With up to 3% of Medicare payments at risk for high readmissions rates in 2016, hospitals are intensifying their focus on ways to minimize patient readmissions within 30 days of discharge. Currently, the readmissions penalties apply for patients who were initially admitted for acute myocardial infarction, heart failure, pneumonia, exacerbations of chronic obstructive pulmonary disease (COPD), and patients admitted for elective total hip arthroplasty or total knee arthroplasty. In 2017, the covered conditions will also include coronary artery bypass graft surgery.
What can hospitals do to lower their readmissions rates? Several studies suggest that looking at internal processes and nurse staffing can significantly improve those rates.
A study in Medical Care found that improving nurses’ work environment can reduce readmissions for pneumonia, acute myocardial infarction and heart failure. After adjusting for patient and hospital characteristics, the researchers demonstrated that each additional patient in an average nurse’s workload increased the odds of readmission for heart failure by 7%, for AMI by 9% and for pneumonia by 6%. Receiving care in a good rather than a poor work environment, conversely, resulted in rates that were 7% lower for heart failure, 6% lower for AMI, and 10% lower for pneumonia.1
If a hospital with a “poor” work environment moved up to a “good” environment, its readmission rate would be expected to drop from the 84th to 50th percentile or from the 50th to 16th percentile among the hospitals studied. “A hospital that could change its work environment from poor to good and reduce nurse workloads from 6 to 4 patients per nurse would, all else being equal, see their readmission rates reduced from 25% to 21%," wrote the researchers.

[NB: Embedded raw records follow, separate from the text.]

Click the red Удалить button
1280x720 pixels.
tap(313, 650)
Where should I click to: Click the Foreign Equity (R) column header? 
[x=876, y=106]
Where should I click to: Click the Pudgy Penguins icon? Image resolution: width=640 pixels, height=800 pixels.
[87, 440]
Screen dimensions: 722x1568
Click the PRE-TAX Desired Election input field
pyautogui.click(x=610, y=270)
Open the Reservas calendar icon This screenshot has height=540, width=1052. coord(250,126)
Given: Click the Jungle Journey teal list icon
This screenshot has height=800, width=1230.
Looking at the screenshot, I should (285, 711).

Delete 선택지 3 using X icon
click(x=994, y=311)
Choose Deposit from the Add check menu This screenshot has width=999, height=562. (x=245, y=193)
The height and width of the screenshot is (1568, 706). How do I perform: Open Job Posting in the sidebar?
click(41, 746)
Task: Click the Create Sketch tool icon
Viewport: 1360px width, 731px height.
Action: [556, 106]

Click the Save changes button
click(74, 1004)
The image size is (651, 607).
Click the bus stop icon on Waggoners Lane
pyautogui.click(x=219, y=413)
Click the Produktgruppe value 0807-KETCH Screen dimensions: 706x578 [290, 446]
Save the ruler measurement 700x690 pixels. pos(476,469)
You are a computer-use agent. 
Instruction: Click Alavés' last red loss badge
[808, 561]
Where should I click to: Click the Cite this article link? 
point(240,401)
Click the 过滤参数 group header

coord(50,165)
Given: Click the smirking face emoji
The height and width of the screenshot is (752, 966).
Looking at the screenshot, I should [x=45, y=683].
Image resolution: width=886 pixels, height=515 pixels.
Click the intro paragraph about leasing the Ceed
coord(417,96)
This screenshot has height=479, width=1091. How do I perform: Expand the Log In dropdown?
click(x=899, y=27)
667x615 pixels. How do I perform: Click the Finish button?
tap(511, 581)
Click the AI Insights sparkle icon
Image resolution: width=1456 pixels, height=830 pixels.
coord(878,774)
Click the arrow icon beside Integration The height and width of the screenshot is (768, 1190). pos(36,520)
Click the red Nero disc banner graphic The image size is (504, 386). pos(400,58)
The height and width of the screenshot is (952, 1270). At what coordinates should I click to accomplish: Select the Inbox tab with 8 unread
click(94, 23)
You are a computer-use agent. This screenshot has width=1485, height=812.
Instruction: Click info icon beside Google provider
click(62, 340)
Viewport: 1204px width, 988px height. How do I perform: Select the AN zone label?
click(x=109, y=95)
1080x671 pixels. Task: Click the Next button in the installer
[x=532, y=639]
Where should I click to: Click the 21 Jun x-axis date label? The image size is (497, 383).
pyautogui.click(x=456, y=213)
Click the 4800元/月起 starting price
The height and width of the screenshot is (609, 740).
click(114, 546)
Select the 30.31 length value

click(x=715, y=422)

Another study this spring found that missed nursing care independently predicts heart failure readmissions and that the quality of the nurse work environment significantly affects the incidence of omitted care. Previous research found that the most common reasons for missed care were labor resources, material resources and communication.2 Hospitals can address several of these factors by improving the material resources, including technological support, available to nurses.
- Automated reminders can help ensure that nurses provide the appropriate care at the right time.
- Electronic surveillance systems can flag patients who may have infections with highly contagious or multidrug resistant organisms, enabling nursing staff to quickly implement contact or isolation precautions, reducing workload associated with an outbreak while improving patient safety and outcomes.
- Electronic surveillance can also help nurses and nurse managers rapidly identify a patient whose health is deteriorating and appropriately prioritize patient care in real time.3
- Clinical decision support systems that include nursing care plans can reduce work required to develop and record those plans for patients.
- Integrated systems can improve communication by eliminating delays and ensuring nursing staff have the latest information and comments at the point of care.
McHugh MD, Ma C. Hospital Nursing and 30-Day Readmissions Among Medicare Patients with Heart Failure, Acute Myocardial Infarction, and Pneumonia. Medical Care. 2013;51:52-59
Kalisch BJ, Tschannen D, Lee Hyunhwa, Friese CR. Hospital Variation in Missed Nursing Care. American Journal of Medical Quality July/August 2011;26(4):291-299.
Glenister H. How real-time data can improve patient care. Nursing Times. September 23, 2015;III(39):15-16.